日本の鉄道に、再び夜行列車の浪漫を(フィクションです)

基本構想(2)走行区間①

基本構想(1)でお示ししたとおり、どの区間を設定するかは、新幹線との競合や利便性を考慮して考えなければなりません。

 

まずは、東京駅からの夜行列車を考えます。

 

東京圏から西側への寝台特急と言えば、あさかぜをはじめとした九州方面が花型でしたが、前述の通り新幹線との競合、さらには地域によっては航空機との競合に勝つのは難しい状況です。

 

一方で、サンライズ瀬戸・出雲の上り列車を使った裏技にはヒントがあります。

 

サンライズ瀬戸・出雲の上り東京行きが、深夜運行に入って最後に客扱いする駅は大阪(0:33発)です。

そして、同列車が東京に到着するのが、7:08。

 

新大阪・東京間の東海道新幹線上り列車は...

最終(のぞみ 64号)新大阪21:24発 → 東京23:45着

始発(のぞみ200号)新大阪 6:00発 → 東京 8:23着

 

というわけで、最終より遅く出て、始発より早く着くが実現できています。

 

*ちなみに、サンライズ瀬戸・出雲の下り列車(高松(琴平)・出雲市行き)は大阪に運転停車しません。

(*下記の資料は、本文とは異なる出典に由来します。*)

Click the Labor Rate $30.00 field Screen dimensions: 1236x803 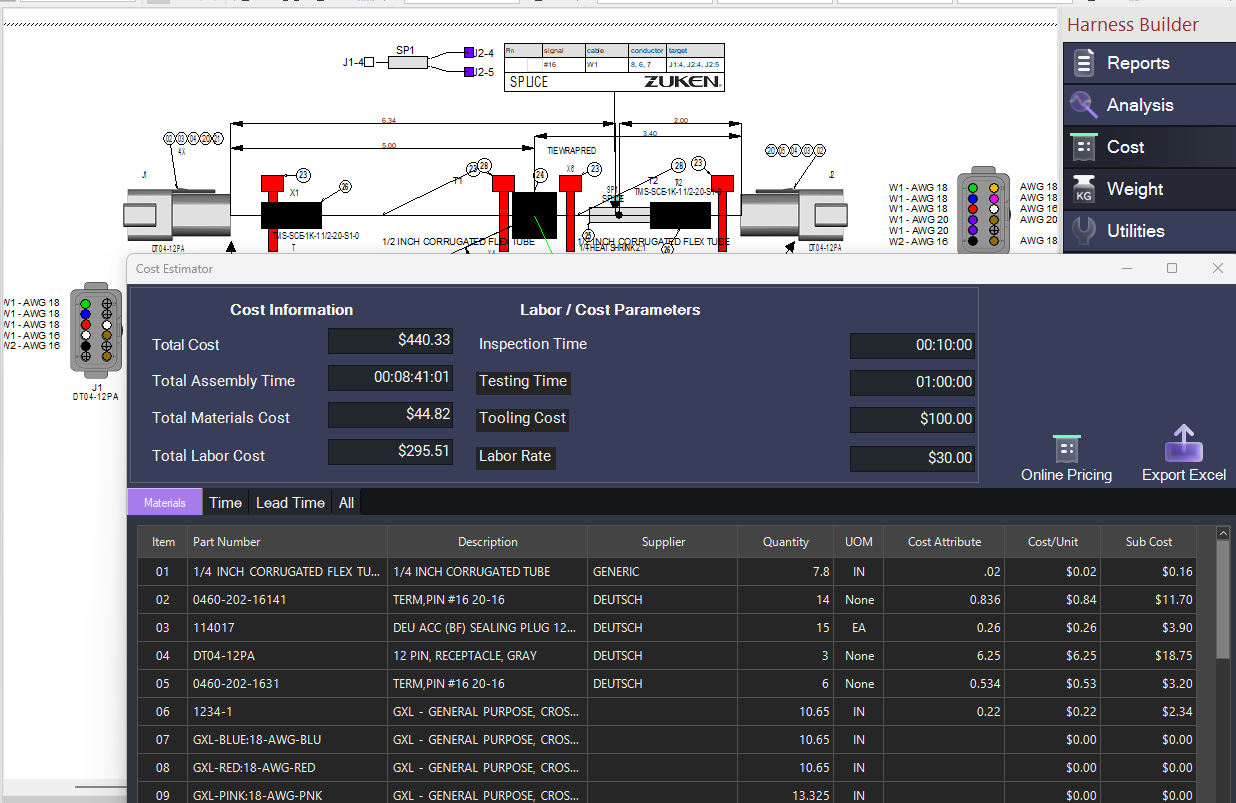click(912, 458)
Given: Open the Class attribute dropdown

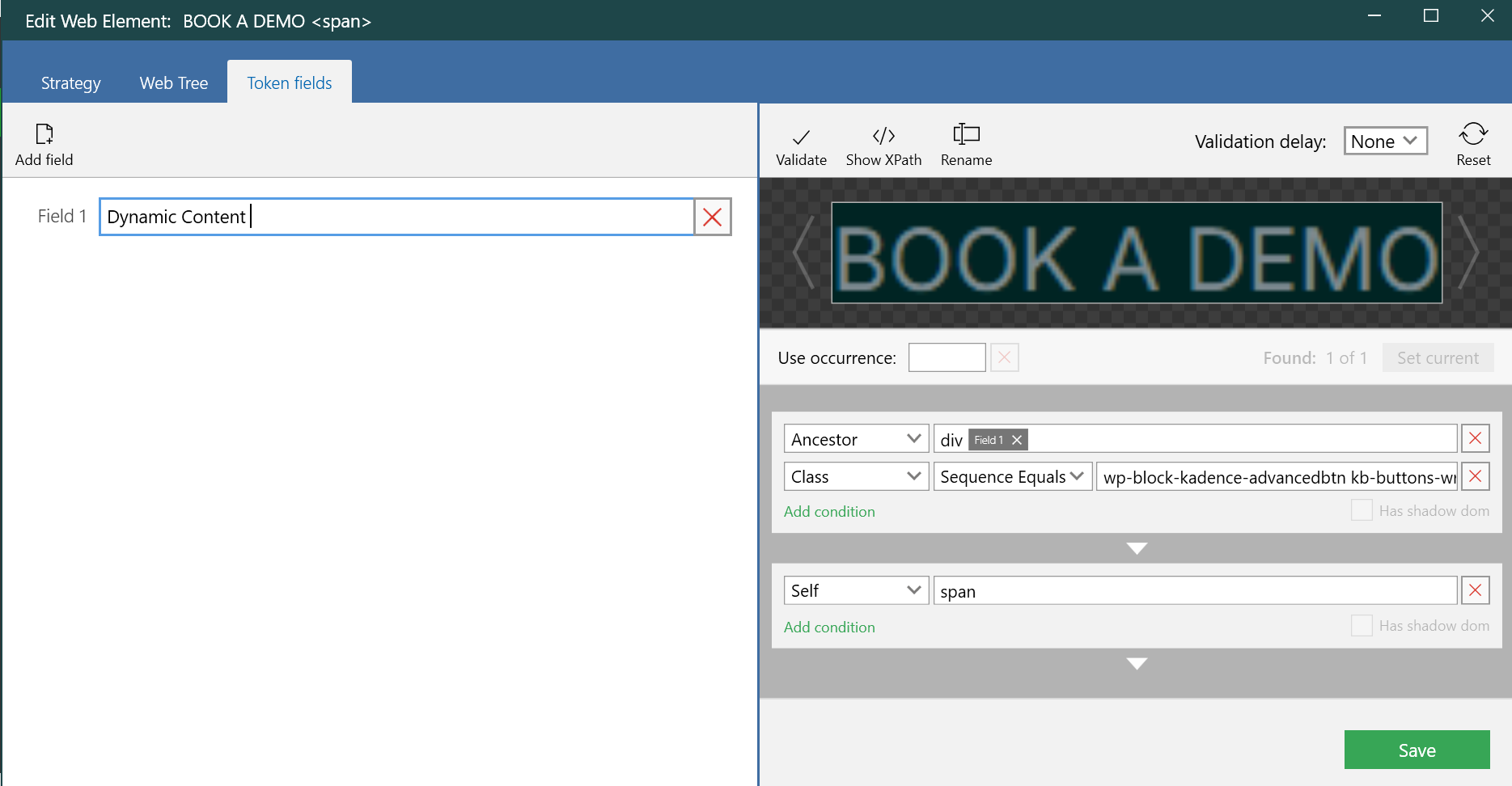Looking at the screenshot, I should 856,476.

関西圏の停車駅は姫路(5:25着)のみなので、大阪でのビジネス利用には時間的には優位でも、使いづらい感じです。

 

これはサンライズ瀬戸・出雲の裏技的な使い方になるわけですが、これを前面に押し出したダイヤなら、東京圏と関西圏を結ぶ交通手段としての価値を持ち得るのではないかと考えます。

 

そこで、東京圏と大阪圏を結ぶ区間をまず一つ目の走行区間として想定することとし、「ミッドナイトあさかぜ」として計画します。

 

この区間は、かつて寝台急行銀河が運行されていた区間です。

 

銀河が廃止の憂き目を見たなら、その区間に夜行列車を走らせるのは難しいのでは?という声もあるでしょう。

 

実際、国鉄からJRに至る経営において、寝台列車の運行が費用面でネックになっていたことは事実のようです。

 

利用率も下がっていたといいますが、経営面で重荷になっている寝台列車を存続する意思のなさが、料金設定や設備改修に後ろ向きな姿勢につながり、顧客離れにつながったとみる方が自然でしょう。

 

ただ、顧客の利便性に目を向け、適正な料金設定や求められる設備が確保できれば、十分に可能性があると確信します。

 

なお、愛称に「あさかぜ」を採用したのは、最初に「走るホテル」と称された20系客車を導入して「ブルートレイン」と呼ばれる列車の祖としての愛称に敬意を表する意味を込めました。

 

区間としては寝台急行銀河と一緒ですが、JR西日本のクルーズトレイン「WEST EXPRESS 銀河」に採用されているので避けました。